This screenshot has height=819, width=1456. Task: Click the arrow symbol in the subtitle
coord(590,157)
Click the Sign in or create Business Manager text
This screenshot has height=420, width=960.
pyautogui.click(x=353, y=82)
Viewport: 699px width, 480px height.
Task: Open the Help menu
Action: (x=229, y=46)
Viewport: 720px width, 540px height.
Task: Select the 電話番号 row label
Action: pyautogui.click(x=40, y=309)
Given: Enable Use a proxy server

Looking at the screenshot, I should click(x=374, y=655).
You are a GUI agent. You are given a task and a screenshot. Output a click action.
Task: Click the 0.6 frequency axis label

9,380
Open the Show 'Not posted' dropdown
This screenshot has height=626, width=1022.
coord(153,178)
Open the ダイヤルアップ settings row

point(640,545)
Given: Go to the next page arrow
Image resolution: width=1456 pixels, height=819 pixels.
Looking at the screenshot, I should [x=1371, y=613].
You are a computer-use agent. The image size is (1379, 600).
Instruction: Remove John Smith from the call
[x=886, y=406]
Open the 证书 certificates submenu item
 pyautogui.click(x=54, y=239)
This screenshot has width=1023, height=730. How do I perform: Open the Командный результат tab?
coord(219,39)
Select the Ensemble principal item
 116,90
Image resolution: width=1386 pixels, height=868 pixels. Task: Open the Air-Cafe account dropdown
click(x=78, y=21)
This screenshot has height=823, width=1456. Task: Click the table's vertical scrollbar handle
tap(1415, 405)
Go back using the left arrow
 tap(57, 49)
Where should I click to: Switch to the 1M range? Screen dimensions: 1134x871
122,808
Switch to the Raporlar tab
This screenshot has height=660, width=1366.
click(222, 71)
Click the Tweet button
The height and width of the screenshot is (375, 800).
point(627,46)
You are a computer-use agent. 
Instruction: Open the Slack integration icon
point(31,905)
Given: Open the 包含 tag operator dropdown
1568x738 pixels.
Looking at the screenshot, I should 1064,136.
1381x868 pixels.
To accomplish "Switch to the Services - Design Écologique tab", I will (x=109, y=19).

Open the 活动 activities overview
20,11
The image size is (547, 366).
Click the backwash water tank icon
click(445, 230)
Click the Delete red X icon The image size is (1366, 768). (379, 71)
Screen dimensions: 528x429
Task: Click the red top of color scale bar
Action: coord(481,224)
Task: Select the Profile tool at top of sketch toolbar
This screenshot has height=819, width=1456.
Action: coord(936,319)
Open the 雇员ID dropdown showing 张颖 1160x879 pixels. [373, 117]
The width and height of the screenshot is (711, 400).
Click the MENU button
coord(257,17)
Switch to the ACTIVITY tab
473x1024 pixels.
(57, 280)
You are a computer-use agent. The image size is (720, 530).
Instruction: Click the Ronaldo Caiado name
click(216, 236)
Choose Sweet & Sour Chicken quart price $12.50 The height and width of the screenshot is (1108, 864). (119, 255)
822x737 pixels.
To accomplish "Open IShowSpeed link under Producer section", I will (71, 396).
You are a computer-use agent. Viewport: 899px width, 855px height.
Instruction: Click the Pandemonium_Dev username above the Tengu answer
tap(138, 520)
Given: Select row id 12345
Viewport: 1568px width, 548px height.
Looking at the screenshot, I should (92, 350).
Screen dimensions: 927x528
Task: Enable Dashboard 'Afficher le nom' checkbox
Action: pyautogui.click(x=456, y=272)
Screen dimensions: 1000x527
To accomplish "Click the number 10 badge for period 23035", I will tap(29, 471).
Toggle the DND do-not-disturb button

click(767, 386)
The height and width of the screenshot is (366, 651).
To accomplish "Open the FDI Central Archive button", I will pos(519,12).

[Instruction]
Reproduce all of the material above line for line, with no changes.

[Output for this task]
This screenshot has height=819, width=1456. Task: Click the arrow symbol in the subtitle
coord(590,157)
Click the Sign in or create Business Manager text
This screenshot has height=420, width=960.
pyautogui.click(x=353, y=82)
Viewport: 699px width, 480px height.
Task: Open the Help menu
Action: (x=229, y=46)
Viewport: 720px width, 540px height.
Task: Select the 電話番号 row label
Action: pyautogui.click(x=40, y=309)
Given: Enable Use a proxy server

Looking at the screenshot, I should click(x=374, y=655).
You are a GUI agent. You are given a task and a screenshot. Output a click action.
Task: Click the 0.6 frequency axis label

9,380
Open the Show 'Not posted' dropdown
This screenshot has height=626, width=1022.
coord(153,178)
Open the ダイヤルアップ settings row

point(640,545)
Given: Go to the next page arrow
Image resolution: width=1456 pixels, height=819 pixels.
Looking at the screenshot, I should [x=1371, y=613].
You are a computer-use agent. The image size is (1379, 600).
Instruction: Remove John Smith from the call
[x=886, y=406]
Open the 证书 certificates submenu item
 pyautogui.click(x=54, y=239)
This screenshot has width=1023, height=730. How do I perform: Open the Командный результат tab?
coord(219,39)
Select the Ensemble principal item
 116,90
Image resolution: width=1386 pixels, height=868 pixels. Task: Open the Air-Cafe account dropdown
click(x=78, y=21)
This screenshot has height=823, width=1456. Task: Click the table's vertical scrollbar handle
tap(1415, 405)
Go back using the left arrow
 tap(57, 49)
Where should I click to: Switch to the 1M range? Screen dimensions: 1134x871
122,808
Switch to the Raporlar tab
This screenshot has height=660, width=1366.
click(222, 71)
Click the Tweet button
The height and width of the screenshot is (375, 800).
point(627,46)
You are a computer-use agent. 
Instruction: Open the Slack integration icon
point(31,905)
Given: Open the 包含 tag operator dropdown
1568x738 pixels.
Looking at the screenshot, I should 1064,136.
1381x868 pixels.
To accomplish "Switch to the Services - Design Écologique tab", I will (x=109, y=19).

Open the 活动 activities overview
20,11
The image size is (547, 366).
Click the backwash water tank icon
click(445, 230)
Click the Delete red X icon The image size is (1366, 768). (379, 71)
Screen dimensions: 528x429
Task: Click the red top of color scale bar
Action: coord(481,224)
Task: Select the Profile tool at top of sketch toolbar
This screenshot has height=819, width=1456.
Action: coord(936,319)
Open the 雇员ID dropdown showing 张颖 1160x879 pixels. [373, 117]
The width and height of the screenshot is (711, 400).
Click the MENU button
coord(257,17)
Switch to the ACTIVITY tab
473x1024 pixels.
(57, 280)
You are a computer-use agent. The image size is (720, 530).
Instruction: Click the Ronaldo Caiado name
click(216, 236)
Choose Sweet & Sour Chicken quart price $12.50 The height and width of the screenshot is (1108, 864). (119, 255)
822x737 pixels.
To accomplish "Open IShowSpeed link under Producer section", I will (71, 396).
You are a computer-use agent. Viewport: 899px width, 855px height.
Instruction: Click the Pandemonium_Dev username above the Tengu answer
tap(138, 520)
Given: Select row id 12345
Viewport: 1568px width, 548px height.
Looking at the screenshot, I should (92, 350).
Screen dimensions: 927x528
Task: Enable Dashboard 'Afficher le nom' checkbox
Action: pyautogui.click(x=456, y=272)
Screen dimensions: 1000x527
To accomplish "Click the number 10 badge for period 23035", I will tap(29, 471).
Toggle the DND do-not-disturb button

click(767, 386)
The height and width of the screenshot is (366, 651).
To accomplish "Open the FDI Central Archive button", I will pos(519,12).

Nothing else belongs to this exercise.